Lorsque la guerre civile dévastait le pays de nos parents, « Yalla, yalla » était au sein de notre diaspora un code verbal de reconnaissance identitaire spontanée, le morse gestuel de Libanais déterminés à toujours se rassembler à travers ces deux mots pour mieux affronter tous leurs maux. Face à l’urgence, ces quatre syllabes avaient le pouvoir de transformer en un instant le cours du temps.
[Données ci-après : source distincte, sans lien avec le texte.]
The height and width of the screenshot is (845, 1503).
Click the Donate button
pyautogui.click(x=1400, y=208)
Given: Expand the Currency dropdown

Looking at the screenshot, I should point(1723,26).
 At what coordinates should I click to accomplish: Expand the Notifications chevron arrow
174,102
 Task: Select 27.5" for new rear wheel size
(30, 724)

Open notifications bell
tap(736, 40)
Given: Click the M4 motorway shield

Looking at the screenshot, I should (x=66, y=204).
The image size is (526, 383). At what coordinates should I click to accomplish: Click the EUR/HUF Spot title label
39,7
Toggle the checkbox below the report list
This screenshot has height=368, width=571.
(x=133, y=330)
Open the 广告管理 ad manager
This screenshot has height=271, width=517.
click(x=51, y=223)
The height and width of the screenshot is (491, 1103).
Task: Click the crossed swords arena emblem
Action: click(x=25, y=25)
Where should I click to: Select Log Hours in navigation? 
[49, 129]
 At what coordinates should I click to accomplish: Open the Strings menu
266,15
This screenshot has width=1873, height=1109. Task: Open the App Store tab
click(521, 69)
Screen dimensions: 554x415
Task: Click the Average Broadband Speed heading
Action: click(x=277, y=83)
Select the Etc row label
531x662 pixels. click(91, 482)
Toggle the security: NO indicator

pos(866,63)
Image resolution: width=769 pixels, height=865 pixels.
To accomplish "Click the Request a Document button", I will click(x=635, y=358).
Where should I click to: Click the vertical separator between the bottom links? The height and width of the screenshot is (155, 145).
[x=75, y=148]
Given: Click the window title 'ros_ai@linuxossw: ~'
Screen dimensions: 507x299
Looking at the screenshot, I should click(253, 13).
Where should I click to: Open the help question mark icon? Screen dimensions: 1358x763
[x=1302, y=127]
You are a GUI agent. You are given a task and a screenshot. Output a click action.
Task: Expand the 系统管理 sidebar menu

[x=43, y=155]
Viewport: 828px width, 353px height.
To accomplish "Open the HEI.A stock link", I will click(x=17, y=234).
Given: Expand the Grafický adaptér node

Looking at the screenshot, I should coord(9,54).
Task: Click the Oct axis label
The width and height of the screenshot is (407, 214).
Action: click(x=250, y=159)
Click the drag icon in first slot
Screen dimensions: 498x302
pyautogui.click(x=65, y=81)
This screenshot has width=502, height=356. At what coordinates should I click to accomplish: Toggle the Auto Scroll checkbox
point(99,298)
Un temps mesuré à l’oriental, dont la dextérité des aiguilles échappait à tout Phileas Fogg. Il suffisait de mettre le ton pour bousculer tous les codes. Pour courir plus vite que le vent. Rattraper la lumière avant ses derniers rayons. Et accueillir la paix bien avant d’avoir effacé tout signe d’hostilité.

Depuis les années 80, pourtant loin des snipers, des obus et des voitures piégées, des millions de Libanais expatriés, désormais porteurs du « gêne de l’urgence », continuent de traverser le temps, les terres et les océans en mode « Yalla, yalla », un impératif imparfaitement présent... même au conditionnel.

Entre les rives de la guerre et celles de la paix, cette solidarité de langage sans frontières continue d’unir tous les Libanais. De Paris à Londres, de Toronto à Tokyo, de Dubaï à Rome, de Sydney à Ottawa, de New York à Accra, on entend encore aujourd’hui à la sortie des écoles, en plein embouteillage, au check-in d’un aéroport, le « Yalla, yalla » de notre répertoire commun. On se retourne et on devine l’origine de celui qui tente encore d’apprivoiser le chaos. À travers cette reconnaissance spontanée, se redessine ainsi la réminiscence d’une solidarité innée, construite par et contre l’urgence, en amont et en aval d’un « Yalla, yalla ». Quatre syllabes qu’il suffit d’entendre pour se sentir, même au bout du monde, embarqué dans le même bateau ; un bateau à bord duquel tant de Libanais sont certainement montés, hâtés par un « Yalla, yalla ». Un bateau dont ils ont probablement voulu sortir en espérant de tout leur cœur, « Yalla, yalla ».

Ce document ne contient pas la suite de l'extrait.